<div class="alert alert-block alert-info" style="margin-top: 20px">

      
| Name | Description | Date
| :- |-------------: | :-:
|Reza Hashemi| Convolutional Neural Networks - 7th  | Finalized on 23rd of August 2019 | width="750" align="center"></a></p>
</div>

# Convolutional Neural Networks
- IMDB review sentiment classification with CNN
  - Last time, we have started sentence classification with CNN having only one filter. Here, let's try more complicated CNN architecture with different filter sizes to ameliorate the performance.

In [0]:
!pip3 install torch torchvision



In [0]:
#!pip install numpy==1.16.2
import numpy as np
print(np.__version__)

import numpy as np
import pandas as pd
import torch, torchvision
import torch.nn as nn
import torch.nn.functional as F
torch.__version__

1.16.2


'1.1.0'

## 1. Import & process dataset
- IMDB review dataset for sentiment analysis
  - [source](http://ai.stanford.edu/~amaas/data/sentiment/)
  - Let's cheat a while and use dataset provided by Keras

In [0]:
from keras.datasets import imdb
from keras.preprocessing import sequence

num_words = 10000
maxlen = 50

(X_train, y_train), (X_test, y_test) = imdb.load_data(num_words = num_words)

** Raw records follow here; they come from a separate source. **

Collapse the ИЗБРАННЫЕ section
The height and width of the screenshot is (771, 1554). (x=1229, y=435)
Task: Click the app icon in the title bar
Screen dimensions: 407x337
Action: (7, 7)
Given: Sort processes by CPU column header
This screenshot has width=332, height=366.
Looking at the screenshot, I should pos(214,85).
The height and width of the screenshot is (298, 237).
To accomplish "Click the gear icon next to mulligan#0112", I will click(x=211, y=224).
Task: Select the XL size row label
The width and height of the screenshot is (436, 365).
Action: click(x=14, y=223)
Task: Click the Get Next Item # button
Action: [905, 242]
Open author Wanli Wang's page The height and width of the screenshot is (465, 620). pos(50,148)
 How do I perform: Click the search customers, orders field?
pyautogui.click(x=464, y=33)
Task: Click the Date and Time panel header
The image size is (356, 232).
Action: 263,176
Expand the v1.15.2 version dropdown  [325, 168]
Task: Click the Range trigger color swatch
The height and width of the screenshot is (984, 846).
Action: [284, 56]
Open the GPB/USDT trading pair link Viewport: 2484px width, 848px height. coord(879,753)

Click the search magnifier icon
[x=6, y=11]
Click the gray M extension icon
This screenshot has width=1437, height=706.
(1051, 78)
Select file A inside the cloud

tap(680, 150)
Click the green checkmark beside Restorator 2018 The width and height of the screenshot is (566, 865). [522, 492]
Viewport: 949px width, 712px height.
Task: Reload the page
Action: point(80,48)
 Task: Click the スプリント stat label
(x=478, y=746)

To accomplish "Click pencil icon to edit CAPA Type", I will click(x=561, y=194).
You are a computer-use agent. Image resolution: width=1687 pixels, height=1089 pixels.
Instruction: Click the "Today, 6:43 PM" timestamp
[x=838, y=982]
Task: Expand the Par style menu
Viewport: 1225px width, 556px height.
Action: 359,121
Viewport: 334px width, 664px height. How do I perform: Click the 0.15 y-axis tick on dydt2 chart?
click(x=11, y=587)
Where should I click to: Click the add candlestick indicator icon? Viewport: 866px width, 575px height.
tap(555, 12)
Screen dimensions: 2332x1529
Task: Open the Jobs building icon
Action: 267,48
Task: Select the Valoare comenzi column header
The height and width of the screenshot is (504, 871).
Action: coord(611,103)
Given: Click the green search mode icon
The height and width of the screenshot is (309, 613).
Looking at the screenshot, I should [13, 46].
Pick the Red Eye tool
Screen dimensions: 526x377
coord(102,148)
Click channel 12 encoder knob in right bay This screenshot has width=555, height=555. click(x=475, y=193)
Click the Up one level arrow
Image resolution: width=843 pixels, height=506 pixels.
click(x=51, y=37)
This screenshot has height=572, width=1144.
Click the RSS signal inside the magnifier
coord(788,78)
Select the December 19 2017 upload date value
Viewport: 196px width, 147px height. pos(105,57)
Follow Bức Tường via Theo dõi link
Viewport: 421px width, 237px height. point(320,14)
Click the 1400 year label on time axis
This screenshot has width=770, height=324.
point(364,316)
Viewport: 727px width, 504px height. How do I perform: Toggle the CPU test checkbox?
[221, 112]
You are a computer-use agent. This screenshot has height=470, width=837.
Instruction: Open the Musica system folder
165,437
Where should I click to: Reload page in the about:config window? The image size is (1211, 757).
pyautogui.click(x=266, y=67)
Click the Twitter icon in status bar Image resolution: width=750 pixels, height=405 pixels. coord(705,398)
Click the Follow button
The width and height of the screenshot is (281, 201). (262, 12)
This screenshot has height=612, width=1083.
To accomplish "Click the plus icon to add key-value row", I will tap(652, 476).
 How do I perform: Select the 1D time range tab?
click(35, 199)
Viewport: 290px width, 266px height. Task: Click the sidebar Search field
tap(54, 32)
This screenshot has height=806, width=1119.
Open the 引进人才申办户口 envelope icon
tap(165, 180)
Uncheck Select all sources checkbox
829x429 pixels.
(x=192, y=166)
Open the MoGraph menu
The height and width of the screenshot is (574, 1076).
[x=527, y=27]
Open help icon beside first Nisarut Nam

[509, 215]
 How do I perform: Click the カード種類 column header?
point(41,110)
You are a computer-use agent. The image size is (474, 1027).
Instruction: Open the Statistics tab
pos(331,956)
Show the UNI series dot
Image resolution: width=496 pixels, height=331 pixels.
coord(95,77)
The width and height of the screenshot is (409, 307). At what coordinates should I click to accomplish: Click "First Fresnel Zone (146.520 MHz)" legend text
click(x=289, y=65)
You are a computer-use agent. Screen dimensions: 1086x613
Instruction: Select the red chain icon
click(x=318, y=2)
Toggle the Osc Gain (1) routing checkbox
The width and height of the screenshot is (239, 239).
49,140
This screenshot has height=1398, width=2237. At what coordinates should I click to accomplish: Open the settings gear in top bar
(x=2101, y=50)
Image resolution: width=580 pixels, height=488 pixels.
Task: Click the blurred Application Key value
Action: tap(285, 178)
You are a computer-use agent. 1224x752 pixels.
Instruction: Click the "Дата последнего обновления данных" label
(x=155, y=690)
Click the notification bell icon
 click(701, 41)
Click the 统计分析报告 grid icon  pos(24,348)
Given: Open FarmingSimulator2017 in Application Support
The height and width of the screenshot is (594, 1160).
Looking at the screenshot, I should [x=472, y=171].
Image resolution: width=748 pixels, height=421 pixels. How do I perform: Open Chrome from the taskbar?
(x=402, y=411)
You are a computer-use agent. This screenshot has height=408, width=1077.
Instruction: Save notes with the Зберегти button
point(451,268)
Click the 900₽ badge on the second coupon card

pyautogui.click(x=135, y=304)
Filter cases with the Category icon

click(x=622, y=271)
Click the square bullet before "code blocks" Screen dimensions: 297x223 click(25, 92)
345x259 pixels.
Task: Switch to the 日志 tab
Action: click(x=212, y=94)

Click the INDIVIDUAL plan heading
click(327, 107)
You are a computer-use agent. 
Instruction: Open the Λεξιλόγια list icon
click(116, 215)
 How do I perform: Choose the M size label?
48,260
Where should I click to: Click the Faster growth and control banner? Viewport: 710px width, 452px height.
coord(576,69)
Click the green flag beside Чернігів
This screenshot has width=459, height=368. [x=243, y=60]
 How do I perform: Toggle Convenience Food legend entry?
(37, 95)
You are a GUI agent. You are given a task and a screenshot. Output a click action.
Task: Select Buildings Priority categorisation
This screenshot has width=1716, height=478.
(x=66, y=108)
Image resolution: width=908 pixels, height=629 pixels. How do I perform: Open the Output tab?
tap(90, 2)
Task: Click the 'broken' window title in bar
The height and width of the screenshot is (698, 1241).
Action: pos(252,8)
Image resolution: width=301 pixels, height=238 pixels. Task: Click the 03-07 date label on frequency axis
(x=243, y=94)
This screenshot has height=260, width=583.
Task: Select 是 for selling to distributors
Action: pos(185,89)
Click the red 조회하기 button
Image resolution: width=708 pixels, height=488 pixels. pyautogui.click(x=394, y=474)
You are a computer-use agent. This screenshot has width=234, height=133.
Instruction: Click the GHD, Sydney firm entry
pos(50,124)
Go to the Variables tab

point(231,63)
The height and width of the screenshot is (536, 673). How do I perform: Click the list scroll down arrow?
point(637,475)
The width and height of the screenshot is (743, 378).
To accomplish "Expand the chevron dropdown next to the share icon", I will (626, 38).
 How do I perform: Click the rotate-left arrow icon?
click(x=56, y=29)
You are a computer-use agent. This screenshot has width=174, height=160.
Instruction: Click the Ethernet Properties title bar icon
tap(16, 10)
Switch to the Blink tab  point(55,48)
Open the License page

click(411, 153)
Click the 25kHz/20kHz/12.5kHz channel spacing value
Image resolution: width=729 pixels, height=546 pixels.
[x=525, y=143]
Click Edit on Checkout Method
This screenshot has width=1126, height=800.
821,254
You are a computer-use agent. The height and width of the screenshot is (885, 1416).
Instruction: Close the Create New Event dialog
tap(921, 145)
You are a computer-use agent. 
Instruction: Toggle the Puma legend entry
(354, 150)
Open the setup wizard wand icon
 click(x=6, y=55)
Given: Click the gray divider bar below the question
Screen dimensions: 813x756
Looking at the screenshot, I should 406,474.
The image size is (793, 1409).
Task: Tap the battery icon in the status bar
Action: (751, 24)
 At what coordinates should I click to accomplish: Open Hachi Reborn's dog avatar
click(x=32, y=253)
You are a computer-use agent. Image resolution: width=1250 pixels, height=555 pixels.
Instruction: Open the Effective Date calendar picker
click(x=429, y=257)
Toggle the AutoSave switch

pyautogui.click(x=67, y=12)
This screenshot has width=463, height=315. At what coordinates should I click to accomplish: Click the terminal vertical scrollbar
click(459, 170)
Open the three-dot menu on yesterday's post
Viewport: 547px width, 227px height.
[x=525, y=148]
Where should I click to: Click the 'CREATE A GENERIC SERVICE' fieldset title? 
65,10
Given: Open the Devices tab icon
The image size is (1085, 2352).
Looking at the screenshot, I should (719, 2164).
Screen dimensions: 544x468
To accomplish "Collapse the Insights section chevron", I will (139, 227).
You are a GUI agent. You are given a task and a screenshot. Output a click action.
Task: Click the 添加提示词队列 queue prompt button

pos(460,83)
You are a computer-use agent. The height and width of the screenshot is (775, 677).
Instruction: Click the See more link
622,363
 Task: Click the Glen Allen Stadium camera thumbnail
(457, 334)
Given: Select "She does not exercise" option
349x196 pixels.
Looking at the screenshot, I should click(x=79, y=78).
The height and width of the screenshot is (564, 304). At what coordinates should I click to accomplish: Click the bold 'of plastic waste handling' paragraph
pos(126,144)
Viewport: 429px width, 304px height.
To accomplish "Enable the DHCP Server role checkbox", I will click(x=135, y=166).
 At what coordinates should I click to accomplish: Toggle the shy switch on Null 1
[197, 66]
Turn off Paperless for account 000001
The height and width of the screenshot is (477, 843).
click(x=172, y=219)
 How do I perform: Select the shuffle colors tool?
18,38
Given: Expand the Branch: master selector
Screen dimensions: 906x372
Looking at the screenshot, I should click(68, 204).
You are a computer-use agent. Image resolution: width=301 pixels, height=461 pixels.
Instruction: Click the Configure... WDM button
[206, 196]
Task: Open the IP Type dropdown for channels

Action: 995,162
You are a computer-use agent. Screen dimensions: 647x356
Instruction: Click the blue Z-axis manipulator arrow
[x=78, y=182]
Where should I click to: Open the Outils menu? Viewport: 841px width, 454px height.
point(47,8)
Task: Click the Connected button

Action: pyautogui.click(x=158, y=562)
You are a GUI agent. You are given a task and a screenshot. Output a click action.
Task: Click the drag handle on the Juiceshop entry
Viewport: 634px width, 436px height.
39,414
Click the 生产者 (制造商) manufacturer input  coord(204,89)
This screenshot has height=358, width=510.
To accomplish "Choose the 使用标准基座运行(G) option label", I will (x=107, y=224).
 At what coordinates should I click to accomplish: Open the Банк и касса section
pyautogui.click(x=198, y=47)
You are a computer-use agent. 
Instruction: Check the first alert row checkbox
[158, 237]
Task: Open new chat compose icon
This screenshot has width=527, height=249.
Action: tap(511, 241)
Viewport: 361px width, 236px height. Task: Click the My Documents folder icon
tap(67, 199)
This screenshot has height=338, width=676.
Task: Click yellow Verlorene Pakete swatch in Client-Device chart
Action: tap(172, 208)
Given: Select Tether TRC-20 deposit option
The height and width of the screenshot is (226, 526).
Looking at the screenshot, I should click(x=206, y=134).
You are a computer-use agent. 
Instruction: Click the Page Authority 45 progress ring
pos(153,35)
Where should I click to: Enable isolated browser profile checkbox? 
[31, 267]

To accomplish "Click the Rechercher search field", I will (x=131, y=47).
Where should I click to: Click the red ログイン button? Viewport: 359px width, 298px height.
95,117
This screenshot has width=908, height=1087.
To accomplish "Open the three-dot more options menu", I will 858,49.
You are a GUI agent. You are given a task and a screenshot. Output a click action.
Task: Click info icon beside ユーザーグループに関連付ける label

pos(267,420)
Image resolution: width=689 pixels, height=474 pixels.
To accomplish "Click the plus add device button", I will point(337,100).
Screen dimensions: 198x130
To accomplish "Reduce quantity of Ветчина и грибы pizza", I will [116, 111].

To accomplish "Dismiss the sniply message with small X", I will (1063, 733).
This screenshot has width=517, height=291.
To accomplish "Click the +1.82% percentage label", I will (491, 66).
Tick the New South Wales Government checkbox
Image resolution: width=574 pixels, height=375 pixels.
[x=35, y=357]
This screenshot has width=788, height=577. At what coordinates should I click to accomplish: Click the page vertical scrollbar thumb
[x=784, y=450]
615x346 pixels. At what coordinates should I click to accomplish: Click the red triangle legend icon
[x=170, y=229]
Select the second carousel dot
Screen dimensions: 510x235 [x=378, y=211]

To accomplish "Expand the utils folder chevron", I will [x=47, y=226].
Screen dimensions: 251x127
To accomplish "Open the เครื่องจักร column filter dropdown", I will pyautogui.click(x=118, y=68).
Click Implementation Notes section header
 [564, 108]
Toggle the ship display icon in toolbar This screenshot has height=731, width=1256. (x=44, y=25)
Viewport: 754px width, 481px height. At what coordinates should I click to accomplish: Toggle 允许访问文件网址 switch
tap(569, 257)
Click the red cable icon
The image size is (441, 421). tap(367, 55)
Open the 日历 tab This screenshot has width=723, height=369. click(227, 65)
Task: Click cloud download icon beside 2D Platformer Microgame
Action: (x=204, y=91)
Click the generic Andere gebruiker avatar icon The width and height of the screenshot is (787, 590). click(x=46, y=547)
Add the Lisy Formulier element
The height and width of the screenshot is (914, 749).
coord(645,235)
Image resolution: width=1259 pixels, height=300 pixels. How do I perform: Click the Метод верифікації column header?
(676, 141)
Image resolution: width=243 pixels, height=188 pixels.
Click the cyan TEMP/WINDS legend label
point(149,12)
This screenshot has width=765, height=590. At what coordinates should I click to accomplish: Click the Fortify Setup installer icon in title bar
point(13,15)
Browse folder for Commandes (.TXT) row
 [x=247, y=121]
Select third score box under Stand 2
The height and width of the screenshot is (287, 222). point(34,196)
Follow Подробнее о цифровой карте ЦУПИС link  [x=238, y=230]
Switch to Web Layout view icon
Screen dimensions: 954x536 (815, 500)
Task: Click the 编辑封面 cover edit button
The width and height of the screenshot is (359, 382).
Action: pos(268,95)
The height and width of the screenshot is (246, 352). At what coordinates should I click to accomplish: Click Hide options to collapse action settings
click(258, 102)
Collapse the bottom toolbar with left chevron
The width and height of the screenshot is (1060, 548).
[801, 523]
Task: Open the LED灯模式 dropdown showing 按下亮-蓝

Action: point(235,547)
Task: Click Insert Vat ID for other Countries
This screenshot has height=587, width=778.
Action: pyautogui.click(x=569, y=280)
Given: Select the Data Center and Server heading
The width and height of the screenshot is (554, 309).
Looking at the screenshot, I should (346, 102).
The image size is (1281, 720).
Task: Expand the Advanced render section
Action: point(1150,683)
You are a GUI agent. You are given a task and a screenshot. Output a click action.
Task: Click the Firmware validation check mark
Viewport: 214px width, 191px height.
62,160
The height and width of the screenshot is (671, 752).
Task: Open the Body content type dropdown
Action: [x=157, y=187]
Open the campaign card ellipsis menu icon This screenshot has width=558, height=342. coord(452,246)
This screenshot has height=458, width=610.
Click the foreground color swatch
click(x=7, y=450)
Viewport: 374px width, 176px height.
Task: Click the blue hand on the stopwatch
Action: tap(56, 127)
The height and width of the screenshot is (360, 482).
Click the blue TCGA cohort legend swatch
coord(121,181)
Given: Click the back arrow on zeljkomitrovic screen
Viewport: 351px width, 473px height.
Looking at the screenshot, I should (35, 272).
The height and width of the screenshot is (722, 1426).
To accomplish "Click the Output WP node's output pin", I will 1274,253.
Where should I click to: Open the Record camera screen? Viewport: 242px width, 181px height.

X_train = sequence.pad_sequences(X_train, maxlen = maxlen, padding = 'pre')
X_test = sequence.pad_sequences(X_test, maxlen = maxlen, padding = 'pre')
    
print(X_train.shape, X_test.shape, y_train.shape, y_test.shape)

Using TensorFlow backend.


(25000, 50) (25000, 50) (25000,) (25000,)


## 2. Creating CNN model and training

- Create and train CNN model for sentence classification, with three convolutional & max pooling layers concatenated in the end.
- Model architecture is adopted from [Kim 2015](https://www.aclweb.org/anthology/D14-1181)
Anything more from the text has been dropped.